Most importantly, there must be a long (hundreds of miles) fetch of south to southwest winds across the central and eastern Bering Sea. The most common scenario that produces this long fetch is a storm track that runs from the central or western Aleutians northeast into the eastern Gulf of Anadyr or right through the Bering Strait.
Because winds in the northern hemisphere rotate counter-clockwise around low-pressure systems, this puts our region on the south wind side of the storm. Also important is the environment into which the storm moves. As we saw this past week, a precursor storm that raises eastern Bering Sea water levels just prior to a stronger storm can set the stage for more impacts than might have otherwise occurred. It is also important that the storm center moves at least as far north as the Bering Strait if not into the Chukchi Sea. Storms that stall out south of St. Lawrence Island, even storms that are quite deep (have low central pressure), rarely produce significant flooding in the Bering Strait and Norton Sound region because winds are more southeast or even easterly, though significant flooding is possible in these situations from Emmonak southward.
Another important factor is the speed the storm system is moving. Fast-moving storms have less time to push ocean water northward.
A third factor is how the depth (lowest pressure) of the storm is changing. Storms that are weakening as they move north of St.

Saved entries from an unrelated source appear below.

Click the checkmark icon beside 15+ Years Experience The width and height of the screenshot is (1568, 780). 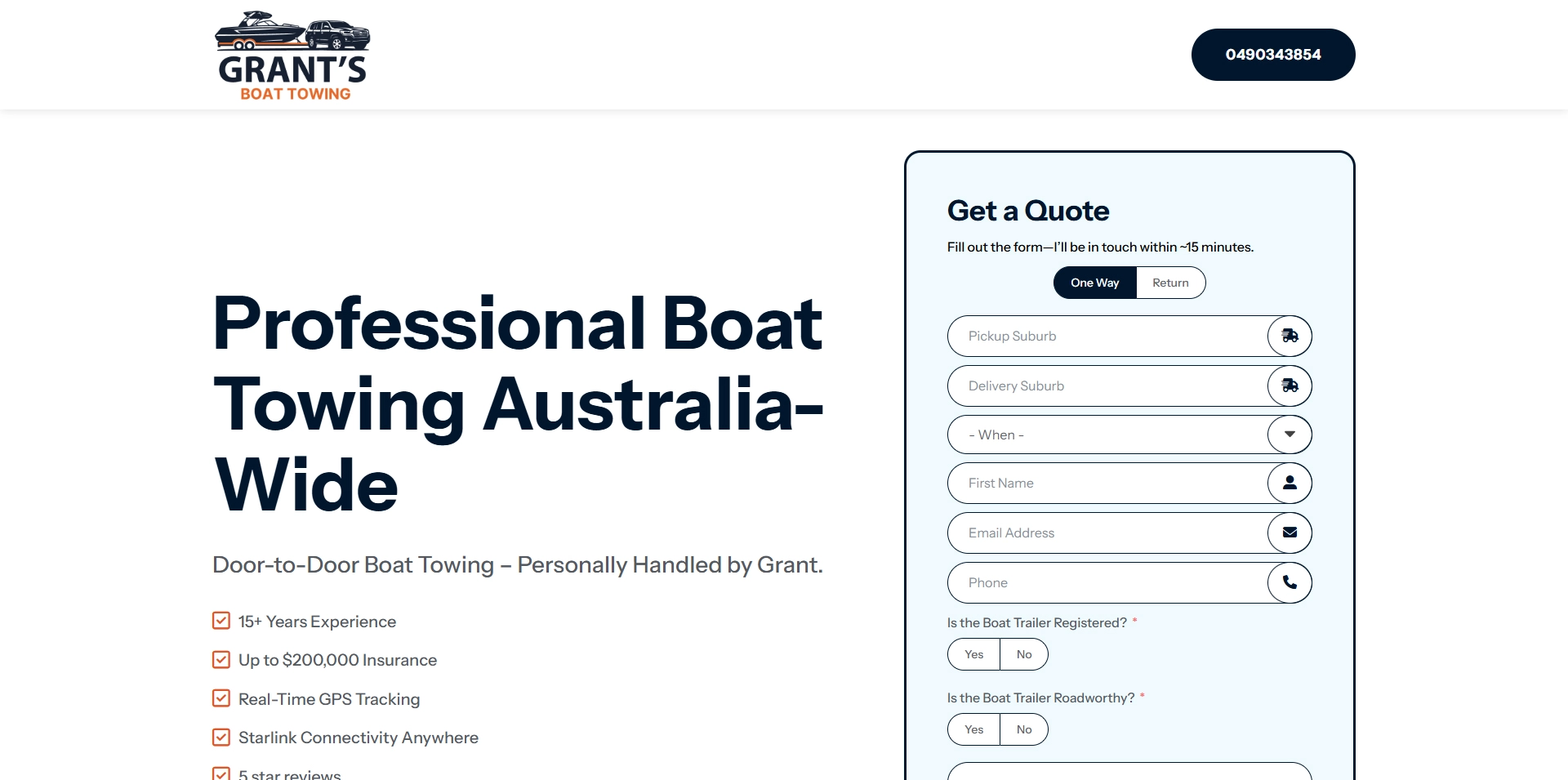(220, 621)
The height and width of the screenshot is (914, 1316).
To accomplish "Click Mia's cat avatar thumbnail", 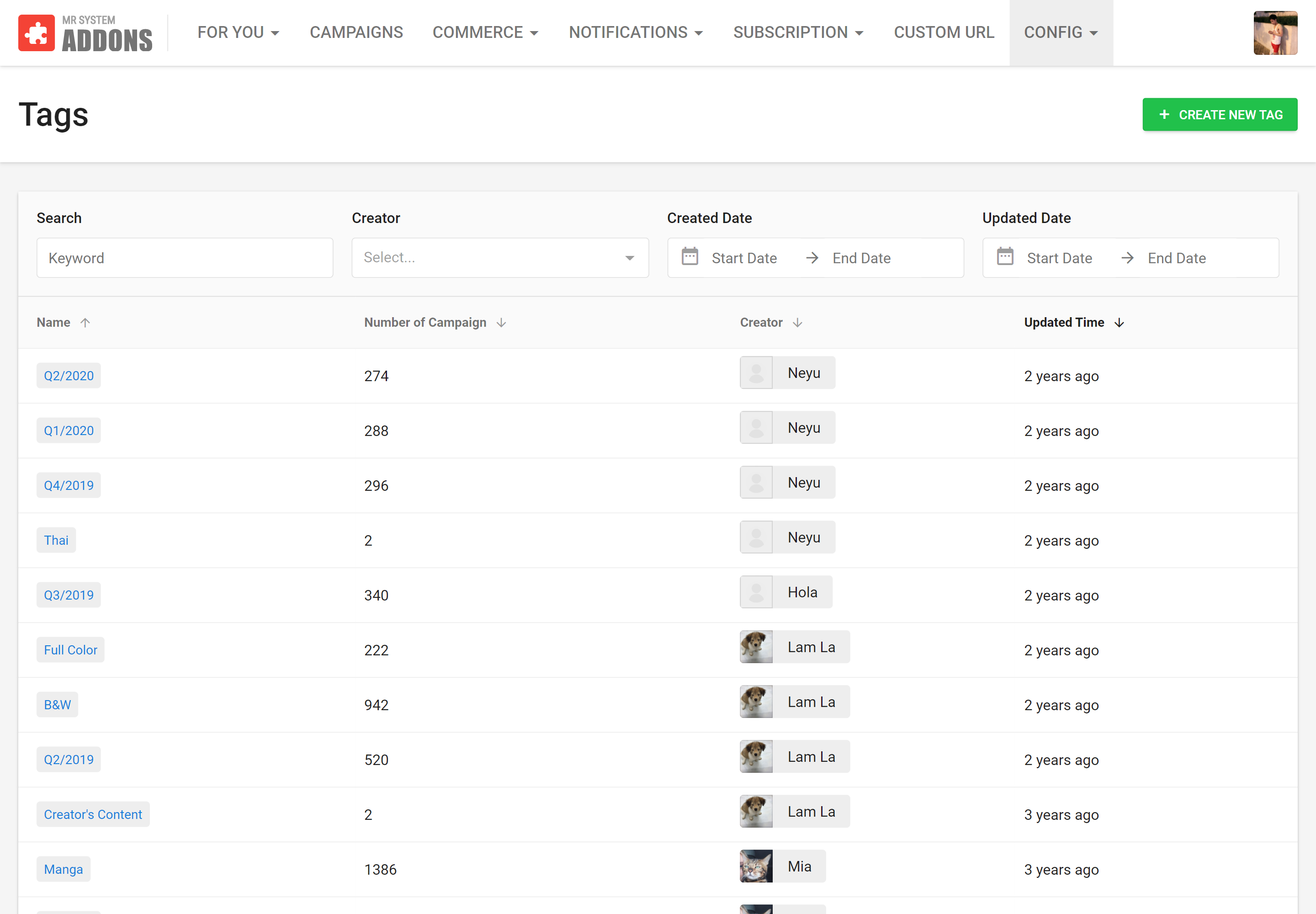I will 756,866.
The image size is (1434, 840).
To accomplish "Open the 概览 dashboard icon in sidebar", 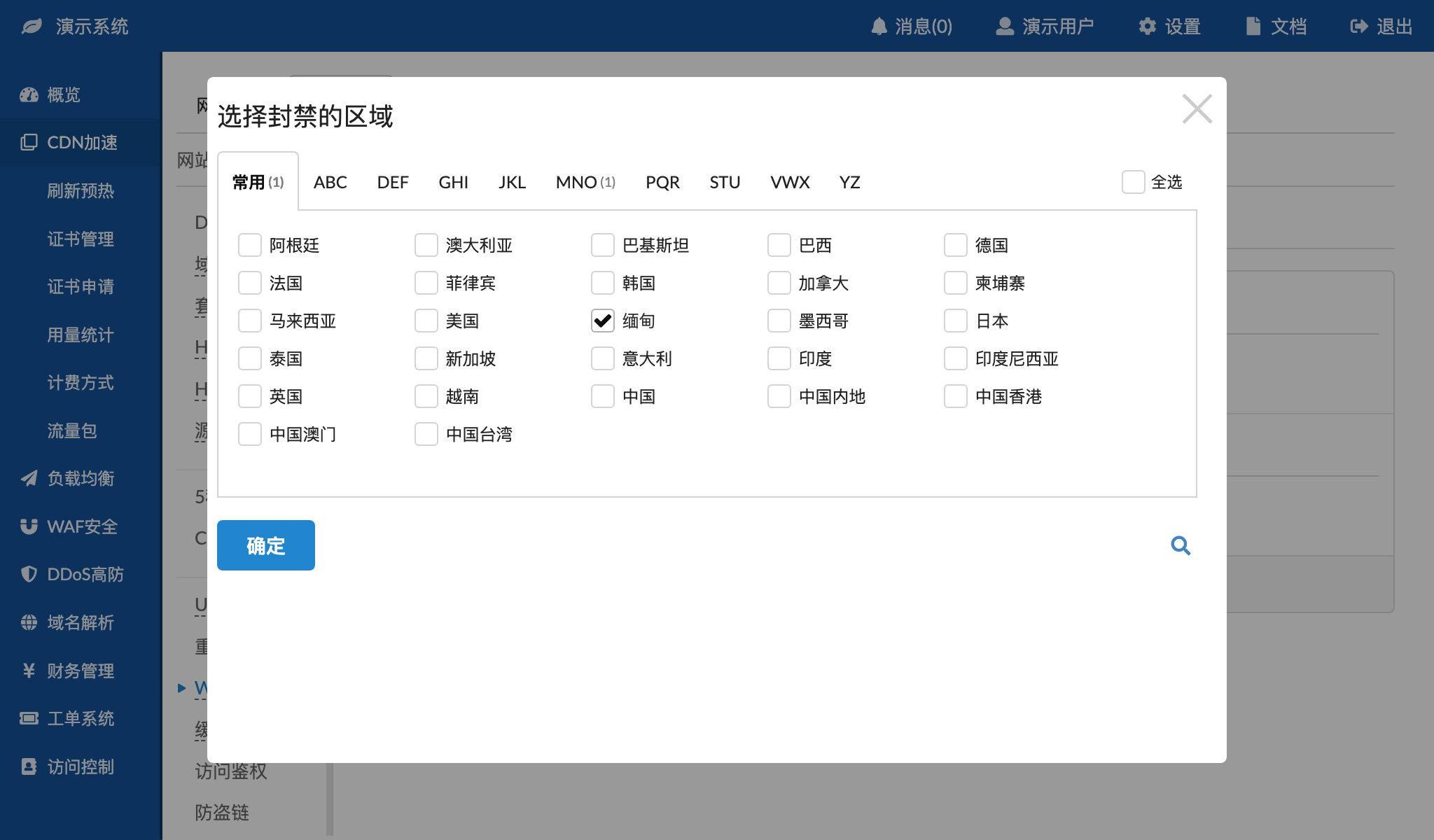I will tap(29, 94).
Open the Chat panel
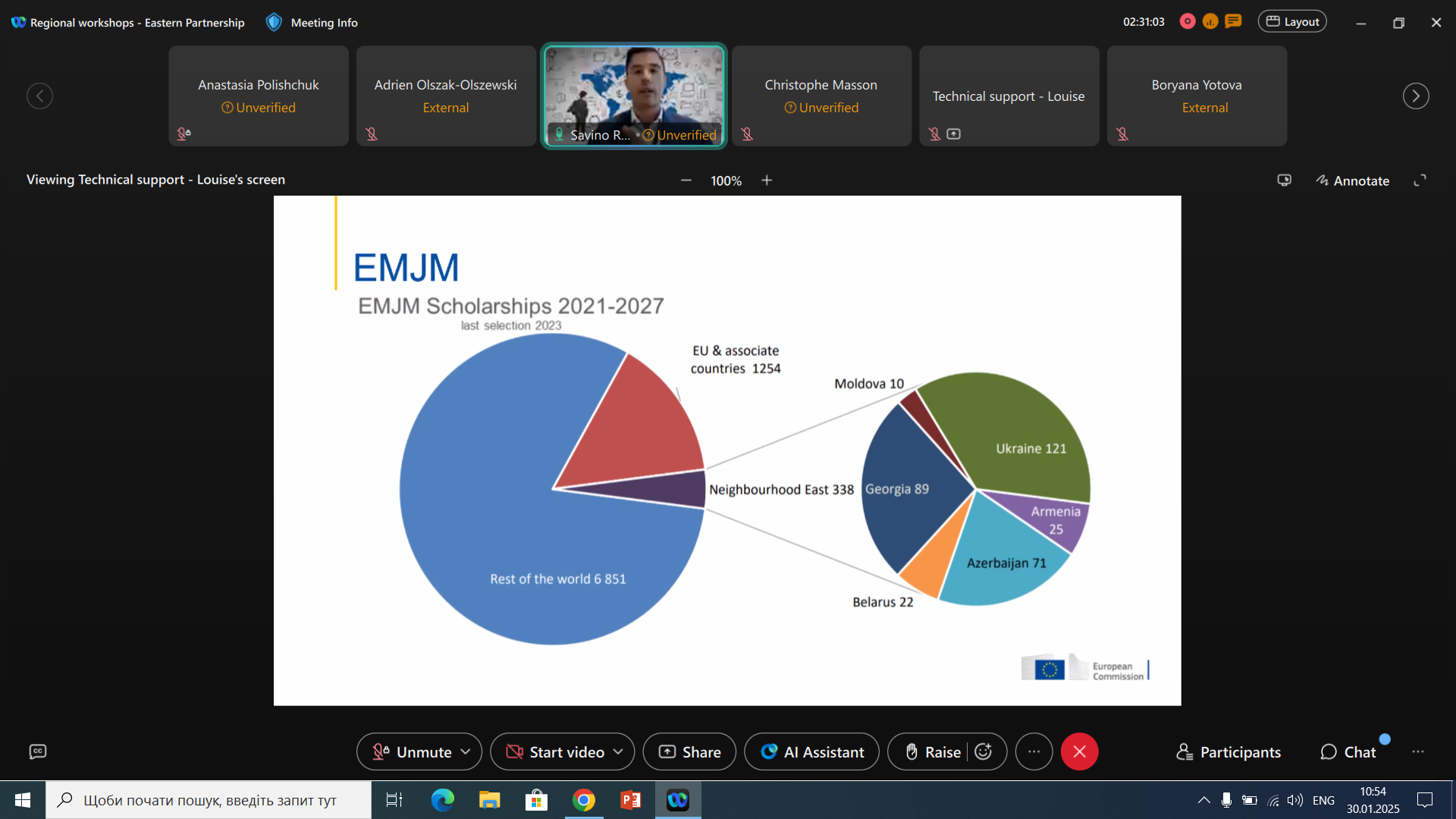Viewport: 1456px width, 819px height. coord(1348,752)
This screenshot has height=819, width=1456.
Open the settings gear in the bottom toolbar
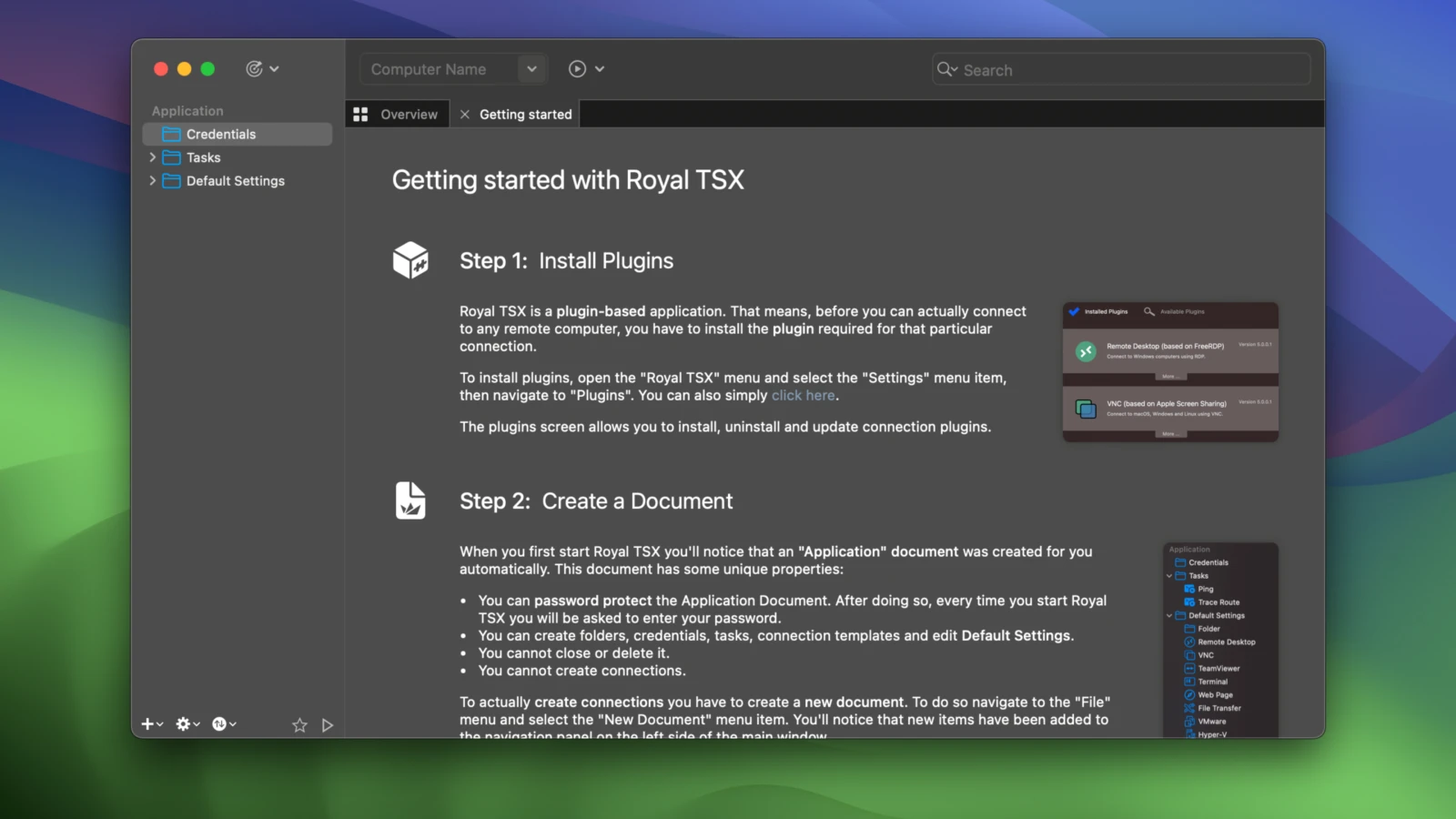[x=182, y=723]
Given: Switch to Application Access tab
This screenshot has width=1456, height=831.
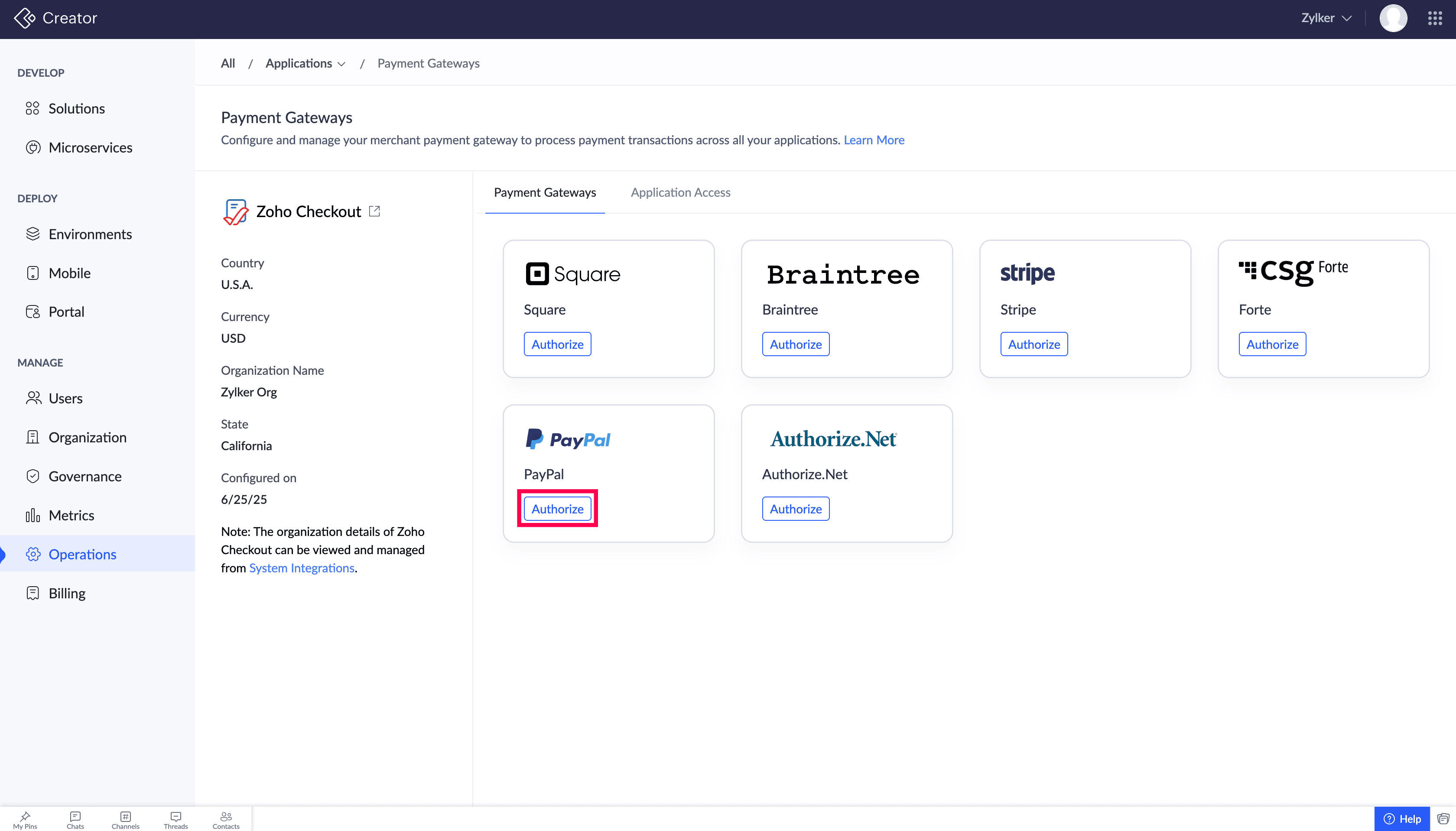Looking at the screenshot, I should coord(680,192).
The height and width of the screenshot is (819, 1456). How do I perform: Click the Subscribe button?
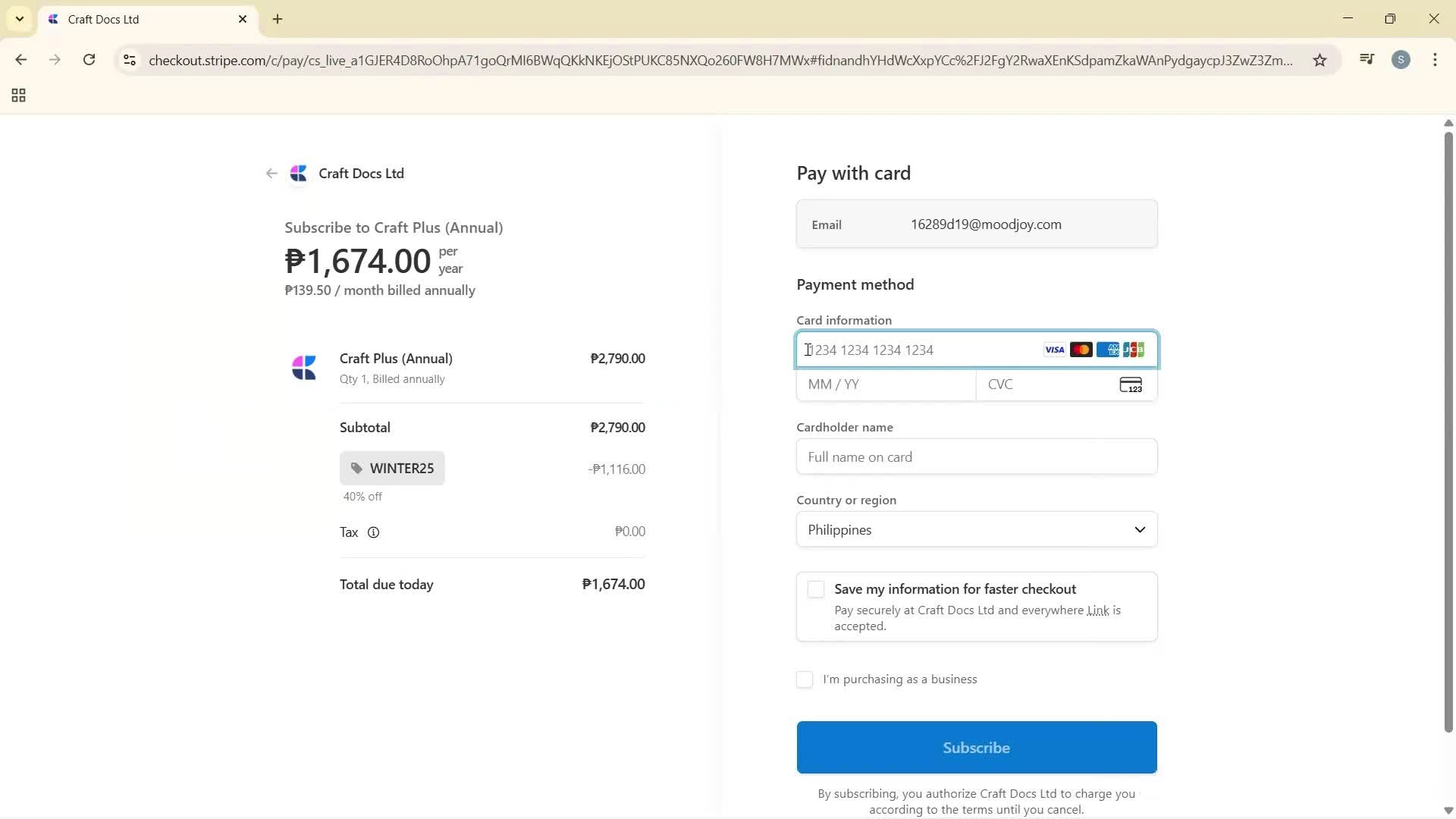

Matthew Island tend to produce less flooding problems than storms that are still deepening as they move north of the Bering Strait.
Of course, the presence or absence of sea ice at any particular location will modulate flooding, and even a little ice can be pushed onto the beach and form something of a berm against rising ocean levels.
Finally, the timing of peak storm surge in relation to the tides can play a critical role in the maximum water levels, especially if it’s a short but sharp peak, as happened at many communities during Merbok.